__BRIEF__
Copy all lines in the material holding the string "para".

__RECORDS SUPPLIED__

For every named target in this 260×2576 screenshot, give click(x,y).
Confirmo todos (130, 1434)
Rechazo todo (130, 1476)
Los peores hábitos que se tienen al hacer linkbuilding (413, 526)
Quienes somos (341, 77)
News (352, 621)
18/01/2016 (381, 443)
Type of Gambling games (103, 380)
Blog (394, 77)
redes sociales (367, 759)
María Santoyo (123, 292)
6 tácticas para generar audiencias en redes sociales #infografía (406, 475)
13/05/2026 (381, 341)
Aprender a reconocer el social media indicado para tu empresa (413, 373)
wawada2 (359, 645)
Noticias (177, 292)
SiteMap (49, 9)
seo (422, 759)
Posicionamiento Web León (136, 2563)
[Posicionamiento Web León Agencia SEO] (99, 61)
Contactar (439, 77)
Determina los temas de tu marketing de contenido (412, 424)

__OUTPUT OF THE TASK__
6 tácticas para generar audiencias en redes sociales #infografía (406, 475)
Aprender a reconocer el social media indicado para tu empresa (413, 373)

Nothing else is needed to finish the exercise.